Fonte: http://www.abpnoticias.org/images/pdf/documento_apoyo_trichi.pdf
Tradução: Partido Comunista Brasileiro (PCB)
[1] Uma análise relevante sobre o particular, e o desenvolvimento do paramilitarismo como “o trabalho sujo da contrainsurgência e contra-delinquência” alentada pelo Exército unido aos interesses de máfias, latifundiários, políticos tradicionais, pode ser lido no artigo de Estanislao Zuleta ‘’La Violencia Política en Colombia’’ Revista Foro, No. 12, Junho de 1990, págs. 11-21.
[2] Na Colômbia, “O papel do Estado tem sido, acima de tudo, o de garantir as condições para o crescimento dirigido pelo setor privado. \ A relação do Estado com o povo é, em consequência, de descuido e, em muitas regiões, de abandono. A modernização e expansão de um setor da economia foram feitas sem consideração alguma com os direitos e as necessidades da maioria da população”. (PEARCE Jenny, Colombia dentro del Laberinto, Altamir Ediciones, 1992, pág. 115.
[3] Desde antes de surgirem e se consolidarem os movimentos insurgentes na Colômbia, as Forças Armadas já estavam imbuídas de um profundo espírito anticomunista e de serviço ao capital nacional e transnacional. Um exemplo disso foi o Massacre das Bananeiras, em 1928, no qual o General Cortés Vargas, seguindo ordens do governo central, massacrou centenas de trabalhadores que, em greve, reclamavam melhores condições trabalhistas à United Fruit Company.
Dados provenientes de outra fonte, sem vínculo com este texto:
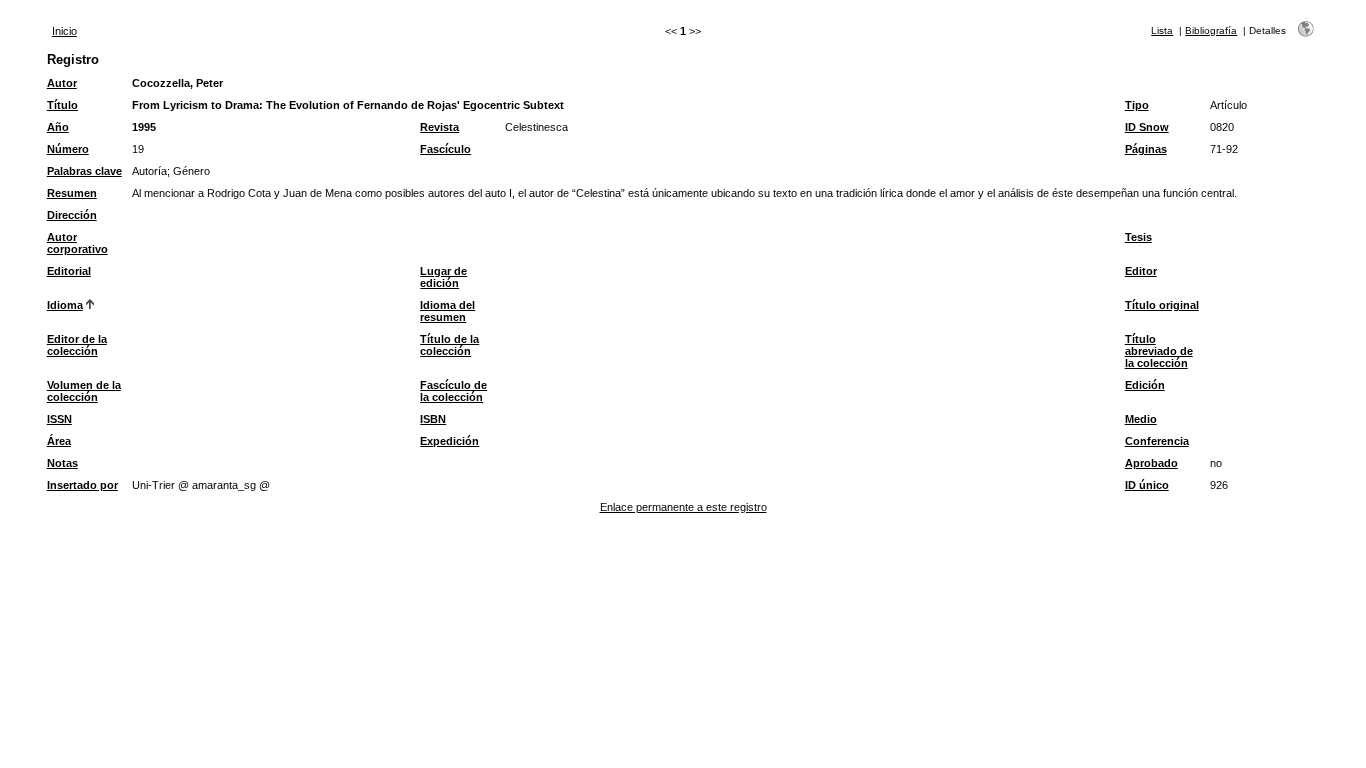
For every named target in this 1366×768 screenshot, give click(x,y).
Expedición (449, 441)
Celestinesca (536, 127)
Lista (1162, 30)
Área (59, 441)
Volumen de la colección (84, 391)
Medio (1141, 419)
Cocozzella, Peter (177, 83)
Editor (1141, 271)
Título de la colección (449, 345)
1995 (144, 127)
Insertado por (82, 485)
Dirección (72, 215)
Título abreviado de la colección (1159, 351)
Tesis (1138, 237)
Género (191, 171)
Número (68, 149)
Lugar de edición (443, 277)
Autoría (149, 171)
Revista (439, 127)
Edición (1145, 385)
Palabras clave (84, 171)
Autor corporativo (77, 243)
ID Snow (1147, 127)
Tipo (1137, 105)
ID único (1147, 485)
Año (58, 127)
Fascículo (445, 149)
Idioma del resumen (447, 311)
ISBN (433, 419)
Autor (62, 83)
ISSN (59, 419)
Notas (62, 463)
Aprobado (1151, 463)
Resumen (72, 193)
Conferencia (1157, 441)
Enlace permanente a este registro (683, 507)
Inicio (64, 31)
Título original (1162, 305)
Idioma (65, 305)
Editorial (69, 271)
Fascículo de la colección (453, 391)
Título (62, 105)
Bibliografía (1211, 30)
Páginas (1146, 149)
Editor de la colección (77, 345)
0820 (1222, 127)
[4] A emergência de uma nova ordem constitucional em 1991, produto dos acordos de paz com alguns movimentos insurgentes reinseridos, possibilitou a consagração do Estado Social de Direito e de mecanismos expeditos para tornar viável a reivindicação dos direitos fundamentais e a participação cidadã – habeas corpus, ações de tutela, ações populares, iniciativa popular, legislativa, revogação do mandato, etc. – Mas, no entanto, não se alterou no fundamental as prerrogativas da Força Pública, e muitos decretos nascidos das declarações de Estados de Sítio se mantiveram como legislação permanentes; ao mesmo tempo, se sentaram as bases do aprofundamento do modelo neoliberal.
[5] GIRALDO Javier S.J., El Terrorismo de Estado, en Justicia y Paz, Revista de Derechos Humanos, janeiro-março de 1997, pág. 14.
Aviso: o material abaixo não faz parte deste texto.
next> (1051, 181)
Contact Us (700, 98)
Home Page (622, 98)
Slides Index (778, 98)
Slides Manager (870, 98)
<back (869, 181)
[6] A guerra irregular que empreendem os grupos insurgentes quando superam os mínimos humanitários contemplados no art. 3º, comum dos Convênios de Genebra e o Protocolo II, contribui com a degradação do conflito armado, servindo como pretexto para o desenvolvimento da guerra suja.
[7] La Guerra Moderna, Ejército de Colombia, Biblioteca del Ejército, Bogotá 1963, págs. 32 –33.
[8] Citado em Tras los Pasos Perdidos de la Guerra Sucia, Paramilitarismo y operaciones encubierta en Colombia. Ediciones NCOS, 1995, Bruxelas, pág. 18.